En application de l’article 696 du code de procédure civile, le défendeur supportera les dépens, qui comprendront le coût du commandement de payer sur lequel est fondée la procédure.
PAR CES MOTIFS
Nous, juge des référés, statuant publiquement, par ordonnance contradictoire, en premier ressort
Renvoyons les parties à se pourvoir au principal, mais d’ores et déjà, vu l’urgence,
Constatons l’acquisition des effets de la clause résolutoire inscrite au bail à la date du 21 janvier 2025, mais en suspendons toutefois les effets
Constatons qu’un effacement de dette à hauteur de 2 322,40€ a été décidé par la commission de surendettement des particuliers des Yvelines par décision du 10 juin 2025
Condamnons Monsieur [W] [K] à payer à la société d’HLM ANTIN RESIDENCES une provision, postérieure, de la somme de 2 201,40€ représentant les loyers et charges échus impayés au 29 septembre 2025, mois de septembre 2025 inclus, avec intérêts au taux légal à compter de la signification de l’ordonnance.
Autorisons Monsieur [W] [K] à se libérer de la dette en 35 mensualités de 20€ en plus du loyer courant, les versements devant être faits avant le 20 de chaque mois, et la première fois avant le 20 du mois suivant la signification de la présente décision jusqu’à extinction de la dette, le 36 ème versement correspondant au solde de la dette.

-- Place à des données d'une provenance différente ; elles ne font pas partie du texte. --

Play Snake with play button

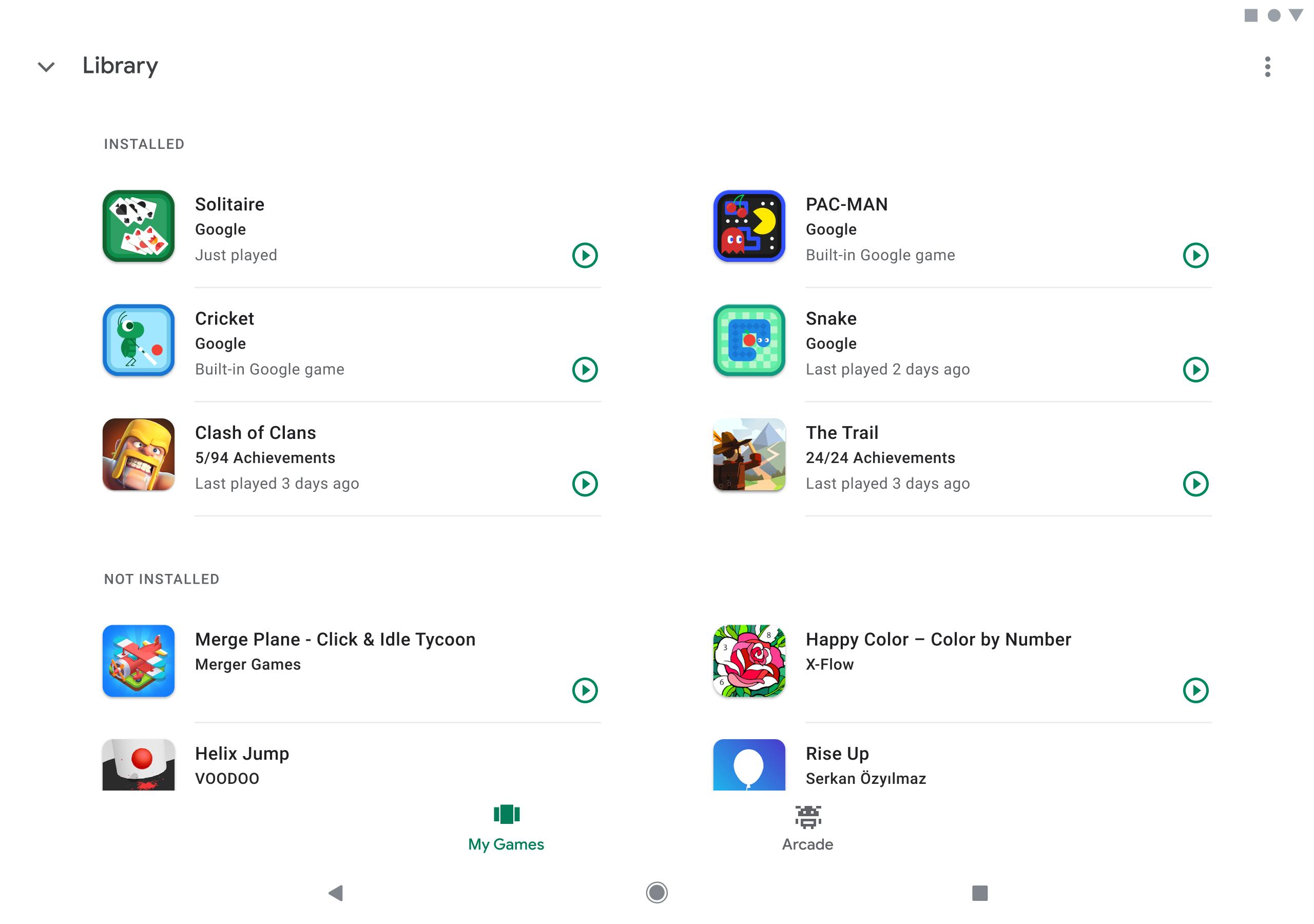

Disons que si les délais sont respectés et les loyers et charges courants régulièrement payés, la clause résolutoire sera réputée n’avoir jamais joué et les baux se poursuivront.
Disons que, dans le cas contraire, le locataire devra quitter les lieux situés [Adresse 8], à [Localité 6] sur simple demande du bailleur ; à défaut, il pourra être procédé à son expulsion ainsi qu’à celle de tous occupants de son chef avec si besoin est l’assistance de la force publique; que la totalité des sommes restant dues deviendra immédiatement exigible ; que Monsieur [W] [K] sera condamné, à titre provisionnel, à verser au bailleur à compter de la déchéance du terme et jusqu’à son départ effectif des lieux caractérisé par la restitution des clefs au bailleur, une indemnité d’ occupation équivalente au montant du loyer courant, majorée des charges et taxes applicables si les baux s’étaient poursuivis.
Disons qu’il n’est pas nécessaire d’ordonner la séquestration des meubles.
Disons qu’il n’est pas nécessaire de faire application des dispositions de l’article 700 du Code de procédure civile,
Condamnons Monsieur [W] [K] aux entiers dépens qui comprendront le coût du commandement de payer.
Rappelons que la présente décision est exécutoire de plein droit par provision.
Ainsi jugé et prononcé par la mise à disposition au greffe les jour, mois et an susdits, conformément aux articles 450 et suivants du code de procédure civile.